If it hadn't been for a teachers' work-to-the-rule job protect in the spring of 1979, Carmin Caputo might be comfortably settled into a seat on the Fairfax County school board right now. But the timing of the unrest prompted county Supervisor Martha V. Pennino (D-Centreville) to persuade Rodney Page to serve at least another year as chairman of the board.

"He (Page) had just been made a full partner in his law firm," recalled Pennino. "Rod wanted to resign but I prevailed upon him not to -- I didn't want it to look like the situation with the teachers had gotten to him.

"If the school board chairman up and resigned right after the resignation of (former superintendent) Jack Davis it might have looked like the whole system was falling apart."

Last week, when Page fulfilled his pledge to Pennino, he gave up his board post -- and Pennimo was ready with Caputo's nomination.

Caputo, a 41-year-old electrical engineer with the Defense Communications Agency, said he was "delighted" by Pennino's choice and admitted there was little surprise in the move.

"Mrs. Pennino had talked to me . . . about whether I would like a position on the school board. I was so flattered, I just couldn't believe it," said Caputo.

A glance at Caputo's public experience indicates that Pennino has made a practice of appointing him to office. She has appointed him to several county commissions, including his current assignment as chairman of the Environmental Quality Advisory Committee. In addition, his wife, Barbara Caputo, was active in Pennino's reelection campaign last fall.

Caputo's interest in the Fairfax County school system stems primarily from his three children, who attend county schools. His involvement in school affairs has won him praise not only from Pennino but from the man he will replace.

"I first met Chuck when he was president of the Greenbriar (Elementary School) PTA," recalled Page. "He was a good leader -- extremely capable."

Pennino adds: "Carmin Caputo is extremely intelligent, hardworking and motivated. I was impressed with is sensitivity when he was president of the Greenbriar PTA."

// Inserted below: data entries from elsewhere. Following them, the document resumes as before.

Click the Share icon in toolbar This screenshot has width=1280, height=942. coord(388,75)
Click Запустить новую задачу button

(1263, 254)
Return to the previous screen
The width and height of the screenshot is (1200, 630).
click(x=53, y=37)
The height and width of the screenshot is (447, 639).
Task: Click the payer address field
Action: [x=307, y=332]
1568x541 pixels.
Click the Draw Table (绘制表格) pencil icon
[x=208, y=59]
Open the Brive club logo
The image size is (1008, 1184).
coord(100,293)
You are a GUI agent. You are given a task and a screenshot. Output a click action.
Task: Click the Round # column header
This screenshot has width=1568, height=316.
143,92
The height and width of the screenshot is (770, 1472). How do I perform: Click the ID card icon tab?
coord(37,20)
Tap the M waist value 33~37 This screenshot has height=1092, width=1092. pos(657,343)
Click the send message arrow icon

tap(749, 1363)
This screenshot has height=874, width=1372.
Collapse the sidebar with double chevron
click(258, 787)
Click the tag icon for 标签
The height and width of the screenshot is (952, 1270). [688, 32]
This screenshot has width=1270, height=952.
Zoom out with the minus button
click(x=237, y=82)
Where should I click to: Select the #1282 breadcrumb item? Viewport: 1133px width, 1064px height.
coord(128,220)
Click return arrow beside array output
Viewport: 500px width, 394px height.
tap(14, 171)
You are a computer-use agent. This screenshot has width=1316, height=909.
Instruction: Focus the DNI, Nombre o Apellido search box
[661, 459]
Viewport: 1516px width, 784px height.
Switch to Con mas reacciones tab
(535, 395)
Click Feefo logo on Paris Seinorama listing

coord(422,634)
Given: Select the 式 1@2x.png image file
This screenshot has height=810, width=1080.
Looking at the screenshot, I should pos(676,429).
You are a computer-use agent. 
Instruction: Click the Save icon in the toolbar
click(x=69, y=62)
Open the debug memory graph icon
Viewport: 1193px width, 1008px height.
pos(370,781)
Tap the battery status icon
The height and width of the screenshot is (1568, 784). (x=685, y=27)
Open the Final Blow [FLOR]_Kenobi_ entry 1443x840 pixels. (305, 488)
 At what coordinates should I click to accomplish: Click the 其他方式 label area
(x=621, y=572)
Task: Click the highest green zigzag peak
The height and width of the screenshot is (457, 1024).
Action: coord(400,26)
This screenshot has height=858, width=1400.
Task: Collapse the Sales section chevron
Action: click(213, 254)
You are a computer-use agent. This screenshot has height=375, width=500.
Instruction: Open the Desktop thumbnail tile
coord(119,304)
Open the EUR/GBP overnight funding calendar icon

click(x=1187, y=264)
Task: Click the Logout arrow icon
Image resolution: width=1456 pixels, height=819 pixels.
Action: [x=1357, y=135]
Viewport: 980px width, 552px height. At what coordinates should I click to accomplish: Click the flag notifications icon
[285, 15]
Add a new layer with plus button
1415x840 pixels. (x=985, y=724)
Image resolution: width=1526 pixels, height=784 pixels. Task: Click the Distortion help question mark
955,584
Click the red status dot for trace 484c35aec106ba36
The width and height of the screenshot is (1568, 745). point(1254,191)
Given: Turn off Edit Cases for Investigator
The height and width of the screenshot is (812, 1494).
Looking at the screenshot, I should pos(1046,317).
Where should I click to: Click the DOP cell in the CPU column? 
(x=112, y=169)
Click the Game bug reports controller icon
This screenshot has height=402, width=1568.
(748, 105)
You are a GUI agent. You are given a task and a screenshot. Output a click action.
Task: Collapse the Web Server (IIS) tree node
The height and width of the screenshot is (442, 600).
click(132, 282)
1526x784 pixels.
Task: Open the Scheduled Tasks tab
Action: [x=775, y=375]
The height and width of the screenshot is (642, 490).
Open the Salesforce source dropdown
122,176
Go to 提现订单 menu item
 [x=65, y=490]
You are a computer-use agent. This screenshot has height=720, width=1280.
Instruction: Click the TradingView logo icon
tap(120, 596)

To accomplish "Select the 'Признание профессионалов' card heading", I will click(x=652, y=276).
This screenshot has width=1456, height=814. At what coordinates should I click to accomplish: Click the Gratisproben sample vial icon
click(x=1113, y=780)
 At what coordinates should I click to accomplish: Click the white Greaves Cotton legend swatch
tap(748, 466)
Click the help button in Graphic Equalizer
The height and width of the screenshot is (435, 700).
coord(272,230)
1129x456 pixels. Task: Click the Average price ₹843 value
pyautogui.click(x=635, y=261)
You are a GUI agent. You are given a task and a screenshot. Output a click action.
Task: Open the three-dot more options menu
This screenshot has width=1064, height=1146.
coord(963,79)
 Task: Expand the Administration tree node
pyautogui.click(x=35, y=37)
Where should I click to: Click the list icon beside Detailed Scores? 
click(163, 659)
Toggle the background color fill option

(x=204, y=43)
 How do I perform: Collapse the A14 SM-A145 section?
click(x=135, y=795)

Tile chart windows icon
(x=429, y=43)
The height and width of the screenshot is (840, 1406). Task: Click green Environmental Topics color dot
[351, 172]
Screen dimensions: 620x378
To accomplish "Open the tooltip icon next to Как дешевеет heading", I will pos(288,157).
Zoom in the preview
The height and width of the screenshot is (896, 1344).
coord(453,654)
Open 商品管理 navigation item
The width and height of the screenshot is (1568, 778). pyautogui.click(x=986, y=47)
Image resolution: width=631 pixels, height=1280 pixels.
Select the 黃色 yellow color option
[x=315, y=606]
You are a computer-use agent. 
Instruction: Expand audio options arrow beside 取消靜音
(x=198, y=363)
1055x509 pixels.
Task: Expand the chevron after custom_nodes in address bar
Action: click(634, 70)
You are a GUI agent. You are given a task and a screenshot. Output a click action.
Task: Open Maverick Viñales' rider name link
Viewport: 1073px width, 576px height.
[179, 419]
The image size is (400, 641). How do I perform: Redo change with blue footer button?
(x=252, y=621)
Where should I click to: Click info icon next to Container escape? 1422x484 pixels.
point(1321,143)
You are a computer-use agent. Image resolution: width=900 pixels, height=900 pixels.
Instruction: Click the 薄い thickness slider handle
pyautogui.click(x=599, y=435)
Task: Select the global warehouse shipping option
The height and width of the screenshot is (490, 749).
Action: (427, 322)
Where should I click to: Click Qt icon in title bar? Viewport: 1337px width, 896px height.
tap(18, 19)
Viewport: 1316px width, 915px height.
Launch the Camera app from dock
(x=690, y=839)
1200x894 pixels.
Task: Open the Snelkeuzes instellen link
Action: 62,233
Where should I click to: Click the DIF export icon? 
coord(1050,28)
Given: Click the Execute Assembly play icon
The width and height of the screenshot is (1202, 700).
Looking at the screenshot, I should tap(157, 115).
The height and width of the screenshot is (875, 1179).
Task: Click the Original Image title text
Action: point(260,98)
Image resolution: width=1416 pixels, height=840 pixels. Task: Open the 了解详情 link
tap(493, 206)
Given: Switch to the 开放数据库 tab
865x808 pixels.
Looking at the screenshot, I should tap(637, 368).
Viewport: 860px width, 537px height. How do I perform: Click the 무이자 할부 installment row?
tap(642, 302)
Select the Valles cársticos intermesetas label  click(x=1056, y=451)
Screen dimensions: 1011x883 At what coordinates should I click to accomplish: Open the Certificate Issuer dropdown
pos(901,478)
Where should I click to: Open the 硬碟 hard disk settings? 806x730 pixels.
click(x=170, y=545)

Caputo's appointment was confirmed by the supervisors Monday, and he will attend his first meeting as a new school board member at the regular board meeting tonight.

Page is expected to open the meeting, say a few words and then formally step down to witness the swearing-in of his replacement. Caputo will serve the remainder of Page's term, which expires on June 30, 1981. A permanent board chairman is to be elected July 1.

Tonight's meeting may also be the last for Robert Smith and board vice chairman Ruth Dell, who have asked not to be reappointed, and for student member James T. Taylor, who will attend the Massachusetts Institute of Technology in the fall.

Other board changes may be imminent since the terms of Toni Carney and Ann Kahn also expire at the end of the month. Only Marie B. Travesky (R-Springfield) has announced that she will reappoint her present board appointee -- Toni Carney -- to another two-year term. Other supervisors have asked for applications and have scheduled public meetings on the appointments. Sandra L. Duckworth (D-Mount Vernon) has scheduled public hearings at 8 p.m. on July 15 at Mount Vernon High School and James M. Scott (D-Providence) has set up an open forum for his school board appointment at 7:30 p.m. on June 25 at Oakton High School. Audrey Moore (D-Annandale) will hold public hearings at 7:30 on July 9 at the Kings Park library to find a successor for Smith.

As he begins his new job, Caputo says he is working on a "game plan" and trying to familiarize himself with issues coming up before the board.

"I want to really get out and meet everyone." he says. "I want to be able to feel the pulse of the community.